■2014年6月29日[日]まで/「ニコラ ビュフ:ポリフィーロの夢」展[原美術館]

2012年にパリ、シャトレ座で上演された古典オペラ「オルランド」の斬新なアートディレクションで、一躍時の人となったフランス人アーティスト、ニコラ ビュフ。日本やアメリカ由来のサブカルチャーと、ヨーロッパの伝統的な美意識を融合させるビュフは、本展でもかつて邸宅であった原美術館の建築と屋外を舞台に、現代版冒険活劇とも言える世界へ観客を誘うインスタレーションを展開します。

《お知らせ》
展覧会関連企画
ニコラの「Kids’ Art Room(キッズアートルーム)」がオープン
6月8日[日]以降の土日
時間・詳細はこちらへ。


原美術館における展示風景 ⒸNicolas Buffe 撮影:木奥惠三

【概要】
2012年にパリ シャトレ座で上演されたオペラ「オルランド」のアートディレクションで高い評価を得た新進気鋭のフランス人作家、ニコラ ビュフの美術館における初個展を開催します。パリ生まれ東京在住のビュフは、ルネッサンスやバロックなどのヨーロッパの伝統文化と、子どもの頃から夢中になった日本やアメリカのマンガやアニメ、ビデオゲームなどのサブカルチャー、すなわち西洋と東洋、伝統と現代を融合した、壮麗で軽やかな作品に取り組んでいます。その制作は美術のみならず、舞台、ファッションなど多くの分野から注目を集めています。
ビュフは、ヨーロッパの古典と和製ロールプレイングゲームの世界観に類似性を見出し、驚いたと語ります。この展覧会では、主人公である少年ポリフィーロの冒険を通し、夢と愛、闘いと勝利、死と再生という、普遍的なテーマが提示されます。主に壁画と立体作品を組み合わせた大型インスタレーションで構成される本展は、さらにAR(Augmented Reality、拡張現実)の技術を用いて鑑賞者が仮想空間で甲冑をまとうことのできるインタラクティブなマルチメディアインスタレーション、屋外の大型インスタレーションを含み、美術館全体をファンタジーの世界に変える異色の試みです。
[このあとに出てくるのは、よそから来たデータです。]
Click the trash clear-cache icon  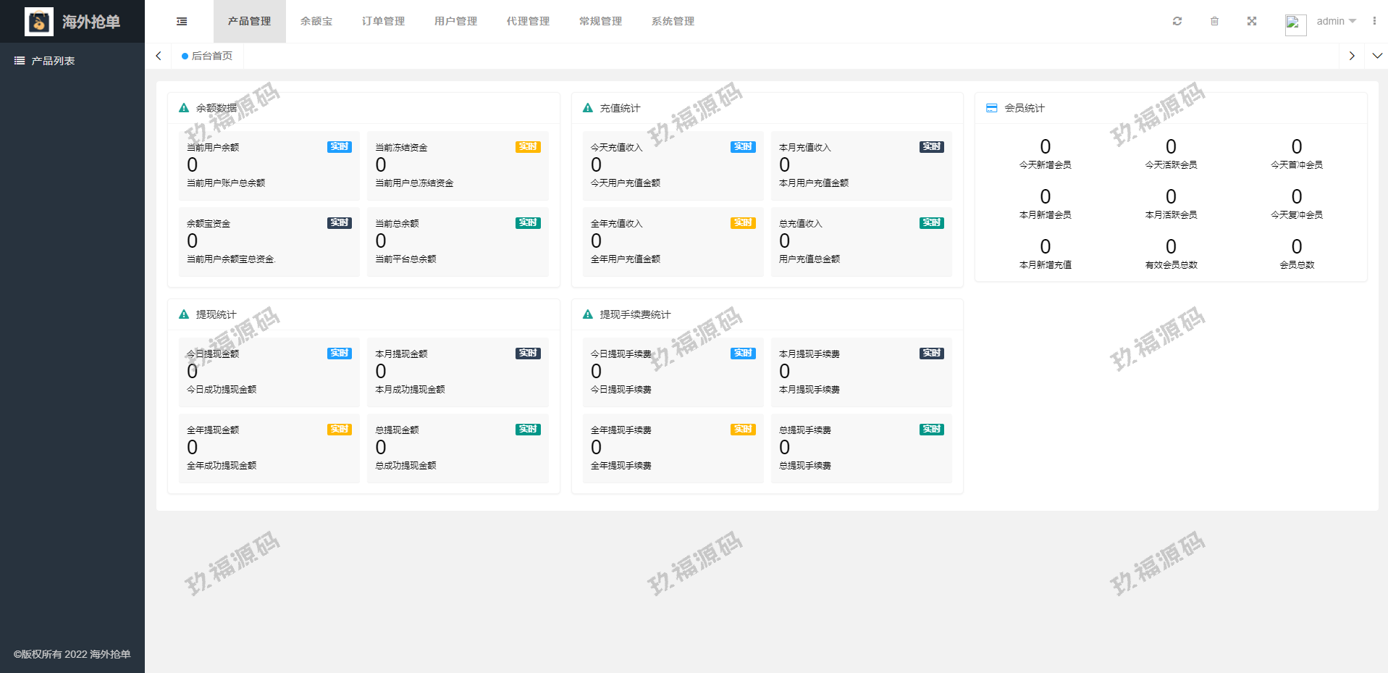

本展イメージビジュアル 2014年 ⒸNicolas Buffe


本展インスタレーションのための習作 2014年 ⒸNicolas Buffe

*AR:Augmented Reality(拡張現実)。現実の環境から知覚に与えられる情報に、コンピュータが作り出した情報を重ね合わせ、補足的な情報を与える技術。(参考文献:IT用語辞典)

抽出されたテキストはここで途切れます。